→ Data lines
------------

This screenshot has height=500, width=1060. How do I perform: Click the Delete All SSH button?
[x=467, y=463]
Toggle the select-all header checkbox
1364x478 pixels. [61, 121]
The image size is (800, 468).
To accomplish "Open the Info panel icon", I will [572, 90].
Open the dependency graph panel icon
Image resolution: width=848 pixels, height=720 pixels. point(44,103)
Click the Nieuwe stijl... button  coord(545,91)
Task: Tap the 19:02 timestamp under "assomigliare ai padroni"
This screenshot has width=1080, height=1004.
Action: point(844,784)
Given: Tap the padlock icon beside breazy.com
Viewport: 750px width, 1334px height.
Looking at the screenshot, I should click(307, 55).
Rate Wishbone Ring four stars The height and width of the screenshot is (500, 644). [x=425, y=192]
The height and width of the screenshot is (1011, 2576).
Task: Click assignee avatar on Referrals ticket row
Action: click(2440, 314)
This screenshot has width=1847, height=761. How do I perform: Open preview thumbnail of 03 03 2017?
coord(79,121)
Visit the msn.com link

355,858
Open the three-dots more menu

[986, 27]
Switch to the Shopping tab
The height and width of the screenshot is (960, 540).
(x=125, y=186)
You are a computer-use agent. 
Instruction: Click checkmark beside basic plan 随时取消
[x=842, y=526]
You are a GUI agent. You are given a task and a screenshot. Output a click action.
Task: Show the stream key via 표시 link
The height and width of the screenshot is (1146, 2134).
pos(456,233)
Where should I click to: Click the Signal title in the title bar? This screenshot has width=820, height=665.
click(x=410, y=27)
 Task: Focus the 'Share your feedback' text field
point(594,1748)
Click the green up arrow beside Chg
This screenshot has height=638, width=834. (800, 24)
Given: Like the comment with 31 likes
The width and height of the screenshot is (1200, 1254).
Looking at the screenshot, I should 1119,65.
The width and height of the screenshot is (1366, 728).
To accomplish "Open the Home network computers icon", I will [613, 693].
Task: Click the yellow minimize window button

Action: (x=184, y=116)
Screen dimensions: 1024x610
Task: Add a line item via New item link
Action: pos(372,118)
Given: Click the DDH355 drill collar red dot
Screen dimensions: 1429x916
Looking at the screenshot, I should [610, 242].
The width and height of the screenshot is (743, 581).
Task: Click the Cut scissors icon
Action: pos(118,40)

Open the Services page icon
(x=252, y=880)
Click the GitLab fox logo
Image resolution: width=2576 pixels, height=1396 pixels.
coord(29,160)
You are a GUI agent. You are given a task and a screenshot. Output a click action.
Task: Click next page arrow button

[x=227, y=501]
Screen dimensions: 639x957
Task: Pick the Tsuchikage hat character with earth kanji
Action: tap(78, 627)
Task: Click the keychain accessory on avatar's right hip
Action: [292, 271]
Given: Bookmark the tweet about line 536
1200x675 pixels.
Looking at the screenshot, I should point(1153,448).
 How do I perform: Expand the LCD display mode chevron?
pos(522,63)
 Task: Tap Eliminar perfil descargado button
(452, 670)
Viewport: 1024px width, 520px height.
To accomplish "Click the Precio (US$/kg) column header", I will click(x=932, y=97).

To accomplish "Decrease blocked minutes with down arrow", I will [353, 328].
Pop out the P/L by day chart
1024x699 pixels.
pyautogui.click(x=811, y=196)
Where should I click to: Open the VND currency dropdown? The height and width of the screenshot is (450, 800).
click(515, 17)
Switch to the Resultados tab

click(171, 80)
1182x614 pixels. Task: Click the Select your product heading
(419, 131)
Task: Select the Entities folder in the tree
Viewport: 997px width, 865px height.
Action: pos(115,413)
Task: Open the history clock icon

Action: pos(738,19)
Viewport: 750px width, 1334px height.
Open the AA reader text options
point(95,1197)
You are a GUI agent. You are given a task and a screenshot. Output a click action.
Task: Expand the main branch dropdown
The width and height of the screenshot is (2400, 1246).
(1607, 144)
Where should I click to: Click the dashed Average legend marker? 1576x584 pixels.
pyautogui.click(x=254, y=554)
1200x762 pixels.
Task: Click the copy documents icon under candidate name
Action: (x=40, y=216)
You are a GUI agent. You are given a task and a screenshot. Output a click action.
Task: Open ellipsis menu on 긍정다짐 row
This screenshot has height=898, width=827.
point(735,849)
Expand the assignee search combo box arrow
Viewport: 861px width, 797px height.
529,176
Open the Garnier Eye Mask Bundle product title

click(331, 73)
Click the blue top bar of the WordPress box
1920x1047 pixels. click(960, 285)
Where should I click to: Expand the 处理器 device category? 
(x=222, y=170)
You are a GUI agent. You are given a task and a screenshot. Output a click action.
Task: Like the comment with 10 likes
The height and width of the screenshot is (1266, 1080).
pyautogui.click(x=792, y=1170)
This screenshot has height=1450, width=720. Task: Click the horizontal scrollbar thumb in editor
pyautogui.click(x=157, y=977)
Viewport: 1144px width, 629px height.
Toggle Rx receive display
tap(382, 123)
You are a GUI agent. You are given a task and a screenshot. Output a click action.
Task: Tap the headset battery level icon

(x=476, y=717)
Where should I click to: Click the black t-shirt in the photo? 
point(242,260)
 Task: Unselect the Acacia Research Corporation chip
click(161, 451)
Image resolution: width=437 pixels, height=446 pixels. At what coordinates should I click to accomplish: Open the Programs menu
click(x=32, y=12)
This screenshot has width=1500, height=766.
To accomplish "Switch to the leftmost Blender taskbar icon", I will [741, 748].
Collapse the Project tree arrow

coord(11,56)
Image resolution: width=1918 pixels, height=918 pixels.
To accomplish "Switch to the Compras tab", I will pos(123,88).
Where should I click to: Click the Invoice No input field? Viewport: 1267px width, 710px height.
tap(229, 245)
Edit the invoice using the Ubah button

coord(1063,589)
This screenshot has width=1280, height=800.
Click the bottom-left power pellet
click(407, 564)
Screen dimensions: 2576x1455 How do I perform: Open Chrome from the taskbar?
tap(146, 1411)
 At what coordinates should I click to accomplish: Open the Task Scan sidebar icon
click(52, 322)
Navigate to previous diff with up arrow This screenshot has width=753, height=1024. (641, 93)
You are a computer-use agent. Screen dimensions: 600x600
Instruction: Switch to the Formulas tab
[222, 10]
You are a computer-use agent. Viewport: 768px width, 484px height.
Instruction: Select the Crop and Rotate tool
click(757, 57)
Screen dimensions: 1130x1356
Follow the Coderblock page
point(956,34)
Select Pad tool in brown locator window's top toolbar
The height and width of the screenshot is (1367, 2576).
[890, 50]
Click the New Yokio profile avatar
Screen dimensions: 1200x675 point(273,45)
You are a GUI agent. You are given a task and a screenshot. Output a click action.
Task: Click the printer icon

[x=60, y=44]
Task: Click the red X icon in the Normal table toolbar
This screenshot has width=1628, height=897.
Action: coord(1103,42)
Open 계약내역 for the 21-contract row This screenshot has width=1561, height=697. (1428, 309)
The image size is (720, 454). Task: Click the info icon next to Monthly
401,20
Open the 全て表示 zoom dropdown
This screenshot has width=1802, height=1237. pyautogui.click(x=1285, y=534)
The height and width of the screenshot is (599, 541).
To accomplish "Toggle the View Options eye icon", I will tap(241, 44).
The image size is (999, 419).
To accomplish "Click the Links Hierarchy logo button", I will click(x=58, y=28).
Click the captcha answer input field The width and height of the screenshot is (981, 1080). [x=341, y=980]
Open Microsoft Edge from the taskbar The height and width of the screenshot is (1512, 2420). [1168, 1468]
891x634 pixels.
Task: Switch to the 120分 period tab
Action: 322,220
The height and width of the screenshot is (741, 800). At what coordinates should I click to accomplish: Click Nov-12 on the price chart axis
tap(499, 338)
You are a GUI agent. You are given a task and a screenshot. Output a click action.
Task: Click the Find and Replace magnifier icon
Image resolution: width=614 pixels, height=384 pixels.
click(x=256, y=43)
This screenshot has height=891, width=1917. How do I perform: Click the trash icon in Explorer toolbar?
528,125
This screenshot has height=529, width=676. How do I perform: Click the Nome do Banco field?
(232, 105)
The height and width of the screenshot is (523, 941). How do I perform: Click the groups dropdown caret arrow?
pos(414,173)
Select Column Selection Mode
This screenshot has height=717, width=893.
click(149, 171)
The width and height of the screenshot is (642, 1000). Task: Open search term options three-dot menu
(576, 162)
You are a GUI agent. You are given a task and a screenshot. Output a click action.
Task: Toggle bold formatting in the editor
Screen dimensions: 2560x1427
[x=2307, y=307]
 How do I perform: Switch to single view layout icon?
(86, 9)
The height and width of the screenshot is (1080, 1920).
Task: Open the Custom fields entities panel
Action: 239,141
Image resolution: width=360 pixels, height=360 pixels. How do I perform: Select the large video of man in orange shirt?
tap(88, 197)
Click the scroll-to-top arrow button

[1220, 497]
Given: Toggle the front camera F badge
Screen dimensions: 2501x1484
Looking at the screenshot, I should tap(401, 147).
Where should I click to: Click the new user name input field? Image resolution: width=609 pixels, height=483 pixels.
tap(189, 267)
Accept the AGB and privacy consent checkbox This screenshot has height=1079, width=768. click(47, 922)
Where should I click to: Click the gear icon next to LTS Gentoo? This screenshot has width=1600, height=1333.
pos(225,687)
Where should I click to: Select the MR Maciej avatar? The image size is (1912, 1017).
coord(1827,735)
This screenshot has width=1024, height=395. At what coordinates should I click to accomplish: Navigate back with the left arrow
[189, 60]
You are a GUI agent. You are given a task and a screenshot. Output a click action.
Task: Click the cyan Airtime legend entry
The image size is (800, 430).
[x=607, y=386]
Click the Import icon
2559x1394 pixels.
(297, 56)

------------

→ Exercise details
Begin at the line that has "Where should I click to: Select" and stop at the end of the items. Write those lines again, swapping "cyan" for "teal" and changing nothing else.

→ Task solution
Where should I click to: Select the MR Maciej avatar? The image size is (1912, 1017).
coord(1827,735)
This screenshot has width=1024, height=395. At what coordinates should I click to accomplish: Navigate back with the left arrow
[189, 60]
You are a GUI agent. You are given a task and a screenshot. Output a click action.
Task: Click the teal Airtime legend entry
The image size is (800, 430).
[x=607, y=386]
Click the Import icon
2559x1394 pixels.
(297, 56)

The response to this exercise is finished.